(Stored data entries):
────

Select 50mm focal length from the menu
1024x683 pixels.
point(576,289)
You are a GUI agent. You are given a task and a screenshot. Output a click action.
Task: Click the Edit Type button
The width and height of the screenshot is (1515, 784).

────

Would you transcribe the entries above exactly as they appear?

(Solution for this exercise):
Select 50mm focal length from the menu
1024x683 pixels.
point(576,289)
You are a GUI agent. You are given a task and a screenshot. Output a click action.
Task: Click the Edit Type button
The width and height of the screenshot is (1515, 784).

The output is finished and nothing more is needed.